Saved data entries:
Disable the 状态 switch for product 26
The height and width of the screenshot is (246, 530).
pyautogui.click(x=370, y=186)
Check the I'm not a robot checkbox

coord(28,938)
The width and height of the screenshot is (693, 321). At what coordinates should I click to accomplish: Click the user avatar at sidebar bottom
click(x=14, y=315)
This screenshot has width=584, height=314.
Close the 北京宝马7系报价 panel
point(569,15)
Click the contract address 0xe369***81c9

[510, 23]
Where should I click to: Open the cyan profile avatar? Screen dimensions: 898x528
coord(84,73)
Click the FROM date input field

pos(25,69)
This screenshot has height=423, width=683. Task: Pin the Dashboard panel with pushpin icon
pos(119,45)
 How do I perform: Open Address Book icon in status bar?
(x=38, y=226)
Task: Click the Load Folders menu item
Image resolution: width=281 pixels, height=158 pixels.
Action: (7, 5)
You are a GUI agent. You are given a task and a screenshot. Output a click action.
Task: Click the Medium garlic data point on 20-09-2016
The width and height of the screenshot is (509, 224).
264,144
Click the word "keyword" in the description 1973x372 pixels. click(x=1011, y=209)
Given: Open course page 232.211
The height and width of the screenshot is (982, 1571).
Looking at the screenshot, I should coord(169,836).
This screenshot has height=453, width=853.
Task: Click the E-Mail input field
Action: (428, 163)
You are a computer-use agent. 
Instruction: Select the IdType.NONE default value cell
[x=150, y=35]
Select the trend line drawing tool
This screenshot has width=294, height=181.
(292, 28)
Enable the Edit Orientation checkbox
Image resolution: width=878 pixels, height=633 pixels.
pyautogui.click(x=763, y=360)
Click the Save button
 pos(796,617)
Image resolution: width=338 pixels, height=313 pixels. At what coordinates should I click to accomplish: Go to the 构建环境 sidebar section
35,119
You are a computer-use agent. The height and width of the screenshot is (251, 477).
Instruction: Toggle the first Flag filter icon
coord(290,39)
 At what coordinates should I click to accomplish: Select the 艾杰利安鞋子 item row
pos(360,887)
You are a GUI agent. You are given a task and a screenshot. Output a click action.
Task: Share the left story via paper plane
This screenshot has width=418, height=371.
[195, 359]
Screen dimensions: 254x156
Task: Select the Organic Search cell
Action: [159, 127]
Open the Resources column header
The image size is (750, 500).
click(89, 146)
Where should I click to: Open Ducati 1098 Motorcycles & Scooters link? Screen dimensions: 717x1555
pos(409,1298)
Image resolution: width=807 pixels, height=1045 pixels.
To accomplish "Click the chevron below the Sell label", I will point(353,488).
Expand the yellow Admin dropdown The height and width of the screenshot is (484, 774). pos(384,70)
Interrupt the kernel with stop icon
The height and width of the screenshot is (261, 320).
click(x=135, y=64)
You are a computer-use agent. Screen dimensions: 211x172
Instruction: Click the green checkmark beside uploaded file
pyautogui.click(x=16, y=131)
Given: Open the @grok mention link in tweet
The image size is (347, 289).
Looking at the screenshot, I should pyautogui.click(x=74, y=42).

WHAT THIS TASK INVOLVES:
Retype every record above exactly as written.

YOUR RESPONSE:
Disable the 状态 switch for product 26
The height and width of the screenshot is (246, 530).
pyautogui.click(x=370, y=186)
Check the I'm not a robot checkbox

coord(28,938)
The width and height of the screenshot is (693, 321). At what coordinates should I click to accomplish: Click the user avatar at sidebar bottom
click(x=14, y=315)
This screenshot has width=584, height=314.
Close the 北京宝马7系报价 panel
point(569,15)
Click the contract address 0xe369***81c9

[510, 23]
Where should I click to: Open the cyan profile avatar? Screen dimensions: 898x528
coord(84,73)
Click the FROM date input field

pos(25,69)
This screenshot has height=423, width=683. Task: Pin the Dashboard panel with pushpin icon
pos(119,45)
 How do I perform: Open Address Book icon in status bar?
(x=38, y=226)
Task: Click the Load Folders menu item
Image resolution: width=281 pixels, height=158 pixels.
Action: (7, 5)
You are a GUI agent. You are given a task and a screenshot. Output a click action.
Task: Click the Medium garlic data point on 20-09-2016
The width and height of the screenshot is (509, 224).
264,144
Click the word "keyword" in the description 1973x372 pixels. click(x=1011, y=209)
Given: Open course page 232.211
The height and width of the screenshot is (982, 1571).
Looking at the screenshot, I should coord(169,836).
This screenshot has height=453, width=853.
Task: Click the E-Mail input field
Action: (428, 163)
You are a computer-use agent. 
Instruction: Select the IdType.NONE default value cell
[x=150, y=35]
Select the trend line drawing tool
This screenshot has width=294, height=181.
(292, 28)
Enable the Edit Orientation checkbox
Image resolution: width=878 pixels, height=633 pixels.
pyautogui.click(x=763, y=360)
Click the Save button
 pos(796,617)
Image resolution: width=338 pixels, height=313 pixels. At what coordinates should I click to accomplish: Go to the 构建环境 sidebar section
35,119
You are a computer-use agent. The height and width of the screenshot is (251, 477).
Instruction: Toggle the first Flag filter icon
coord(290,39)
 At what coordinates should I click to accomplish: Select the 艾杰利安鞋子 item row
pos(360,887)
You are a GUI agent. You are given a task and a screenshot. Output a click action.
Task: Share the left story via paper plane
This screenshot has width=418, height=371.
[195, 359]
Screen dimensions: 254x156
Task: Select the Organic Search cell
Action: [159, 127]
Open the Resources column header
The image size is (750, 500).
click(89, 146)
Where should I click to: Open Ducati 1098 Motorcycles & Scooters link? Screen dimensions: 717x1555
pos(409,1298)
Image resolution: width=807 pixels, height=1045 pixels.
To accomplish "Click the chevron below the Sell label", I will point(353,488).
Expand the yellow Admin dropdown The height and width of the screenshot is (484, 774). pos(384,70)
Interrupt the kernel with stop icon
The height and width of the screenshot is (261, 320).
click(x=135, y=64)
You are a computer-use agent. Screen dimensions: 211x172
Instruction: Click the green checkmark beside uploaded file
pyautogui.click(x=16, y=131)
Given: Open the @grok mention link in tweet
The image size is (347, 289).
Looking at the screenshot, I should pyautogui.click(x=74, y=42).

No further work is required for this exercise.